Ecoscience Engineering Endgame - Cover

Ecoscience Engineering Endgame

Copyright© 2010 by Dori Abrams

Chapter 3: Naing Soe

Brad was bored, and the day was as sour as his mood. He was tired of putting up with the Quey Ma Tha who thought nothing of keeping him waiting, him of all people. His grip on his teak walking stick tightened in anger, but his aging grip and years of hard living could no longer make the wood creak with the satisfaction he once had had when both he and the wood were younger. Since Brad had taken most of his diverse operations legit a decade ago, he'd had to distance himself from the more satisfying and bloody means of earning respect from his lieutenants.

Naing Soe, who had long-ago taken the English name Brad, had been seen as "soft" by some of his syndicate, since he had distanced himself from the human trafficking, extortion and kidnapping lines of his business. Nothing could be further from the truth, and his will was still iron, even if his operations now employed corporate raiders, identity theft and computer pirates, instead of border raiders, thieves and shipping pirates. The bloodless battles, however, were no less profitable, just covered with a cloak of respectability. Perhaps, noted Naing Soe, it had been too long since he'd made an example of the need for discipline, respect and face. His lieutenants were the ones who had grown soft, insolent and greedy. Mak Po had obviously been skimming the profits from the identity theft and money laundering operations in Guangzhou, likely up to 15% now, from the evidence provided by his investigators and forensic accountants. It had been five years since he'd last had to lash out at insolence with the supreme violence he had been noted for in his glory days running the largest Thai and Burmese organized crime ring. Brad's sullen mood improved as he resolved to treat Mak Po to the justice he had brought down on Waine Waine five years prior.
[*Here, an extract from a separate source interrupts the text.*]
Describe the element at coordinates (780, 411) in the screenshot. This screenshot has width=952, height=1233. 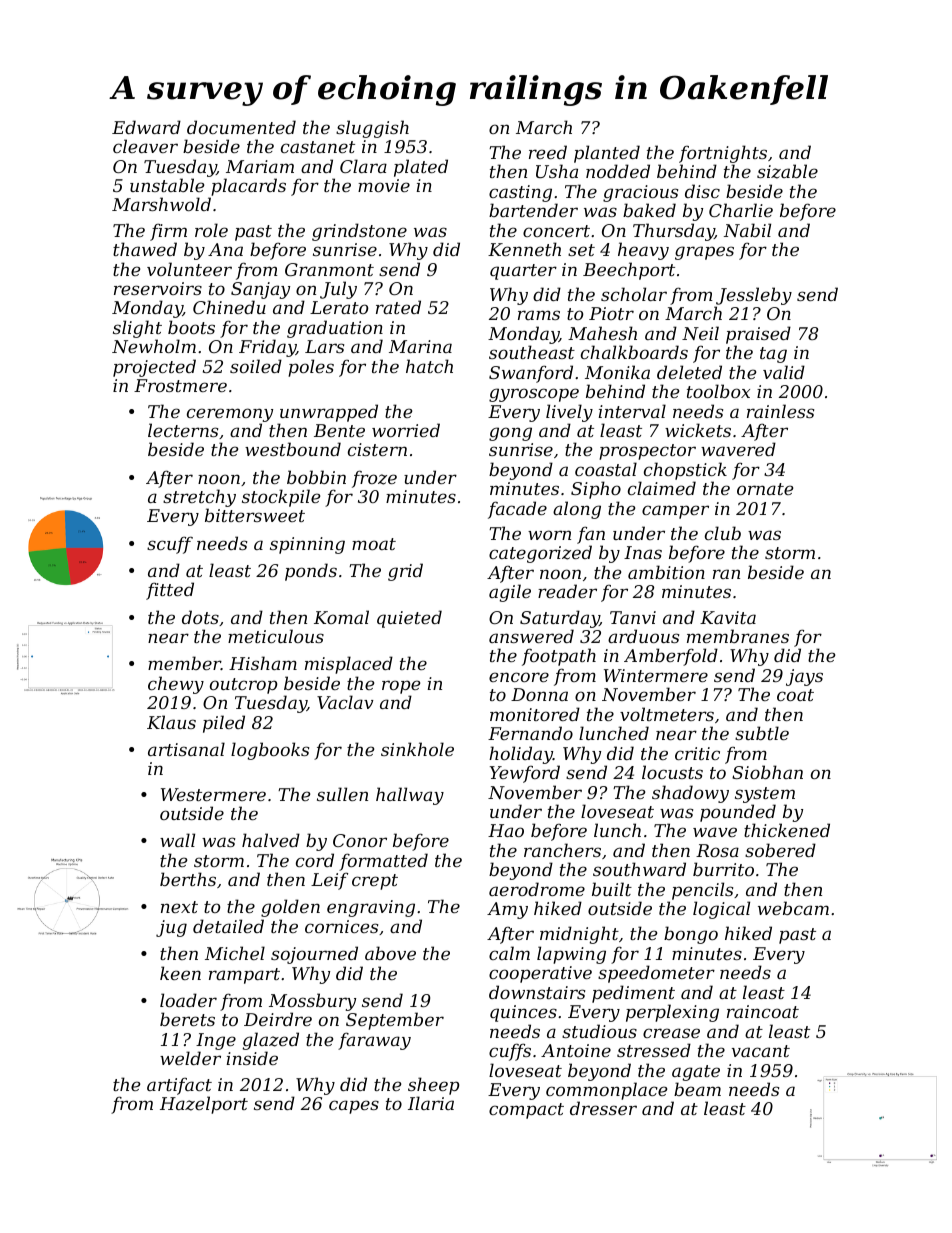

His father had taught him well – grinding up a friend or relative like so much hamburger was especially useful at providing an object lesson to unrelated and unloved henchmen. If he will torture his own blood, they realized their usefulness, honor and loyalty were their only protection. Waine Waine had been his college roommate and best friend, so the lesson had been clear five years prior. Naing Soe smiled at his fortunate choice. Mak Po was his brother-in-law, father of his three eldest nephews, and ideal for his next object lesson, just as his roommate had been before. They would see he was not soft.

Naing Soe had studied business and law at Princeton, one of the sure keys to success among Boston's elite in the 1980s. The university had never questioned the source of his father's money, and turned a blind eye to the excesses of the playboy son of a corrupt general. When Naing Soe had been able to make his father understand that, not only would the bribe work, but the "library endowment" of $88 million was also tax-deductible for their American corporations, he thought his father was going to soil himself he laughed so hard. The joke was on the dirty Americans and their greedy capitalism, since none of the money had even been reported for tax purposes, so the donation was even better than free! Naing Soe still found that nearly as funny as his late father had.

The bribe was shady but legal, and imminently effective, ensuring both a place in the Ivy League and VIP status with the university administration, which had the power to open doors in corporations across America. The only concessions that Princeton had gently and apologetically requested in a conciliatory tone was that there be no press release, and that they name the new wing of the law library after the English name of his son, Bradley, to avoid political entanglements from the name of his father. Thus it was that the final joke was played in the transaction. Naing Soe had selected the name while smoking pot the prior summer at the midnight showing of Rocky Horror Picture Show. He was stoned and mellow, and thought "Brad" was the typical American ideal. Once he'd come off his high, the name wasn't bad, but he did get a perverse pleasure in the knowledge of where the name came from that went on the large brass plaque of the "Bradley Majors Research Library", as though he'd pissed on the building himself.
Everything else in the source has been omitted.